## DO THIS
Output the records from the line that contains "You are a GUI" up to and including the line that contains "pos(640,20)", reproducing those lines exactly, and leave the pictures out.

## DATASET RECORDS
════════════════
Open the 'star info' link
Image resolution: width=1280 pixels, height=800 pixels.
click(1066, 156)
════════════════
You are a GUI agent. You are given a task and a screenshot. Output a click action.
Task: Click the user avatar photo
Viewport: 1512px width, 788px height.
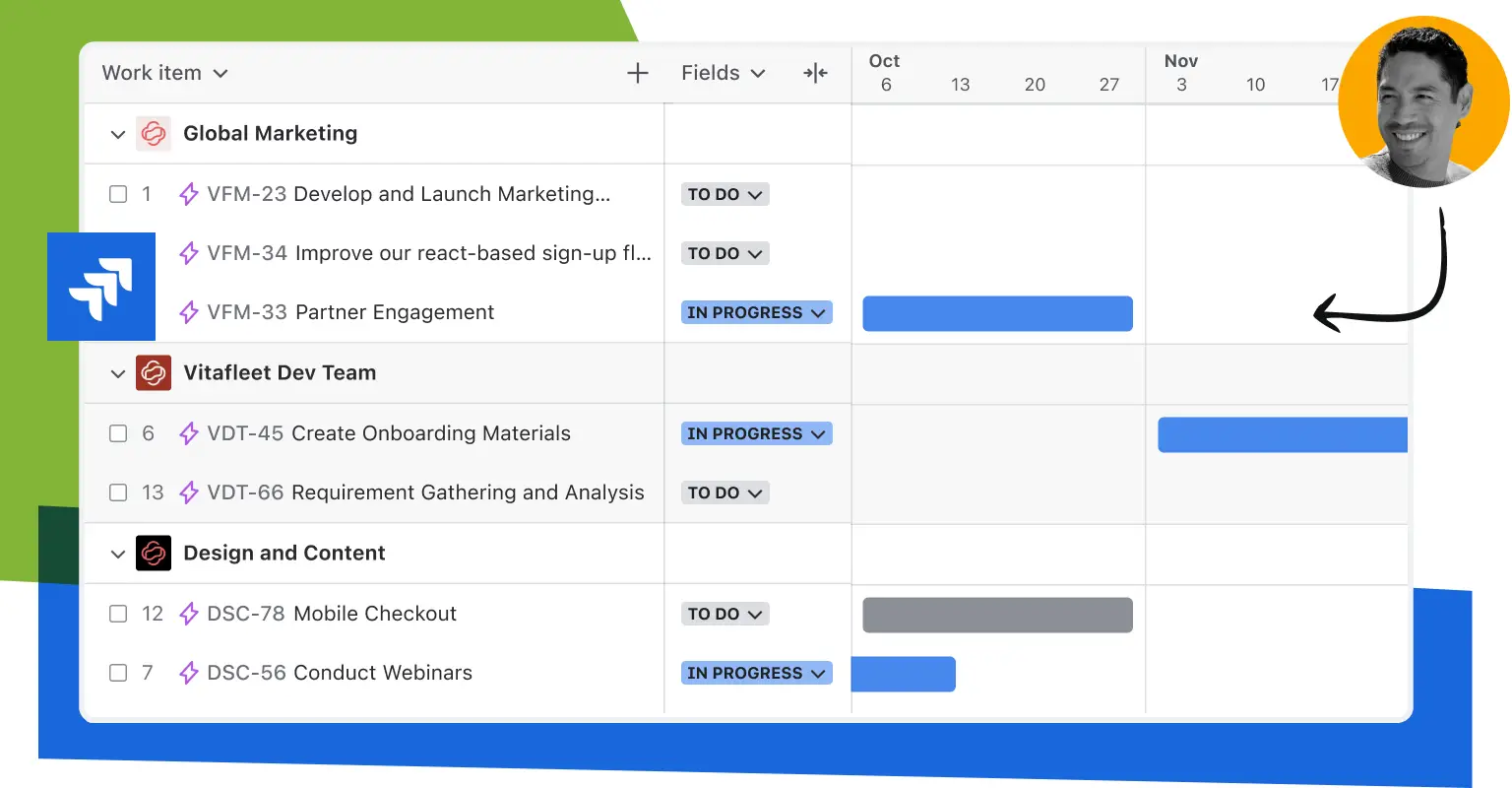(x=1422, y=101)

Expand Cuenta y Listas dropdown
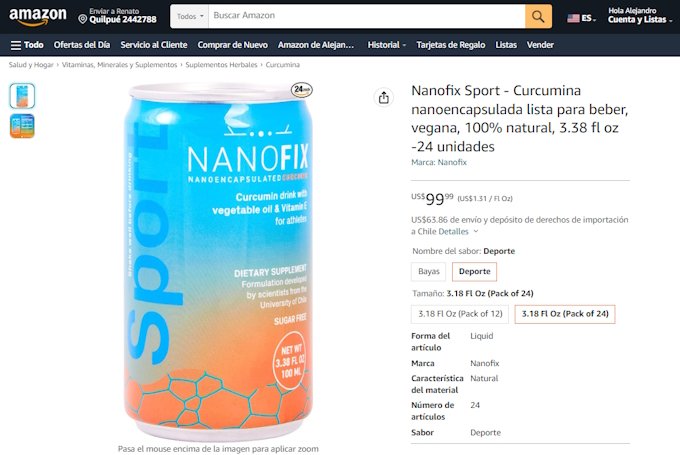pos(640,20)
════════════════
## RESPONSE BELOW
You are a GUI agent. You are given a task and a screenshot. Output a click action.
Task: Click the user avatar photo
Viewport: 1512px width, 788px height.
(x=1422, y=101)

Expand Cuenta y Listas dropdown
pos(640,20)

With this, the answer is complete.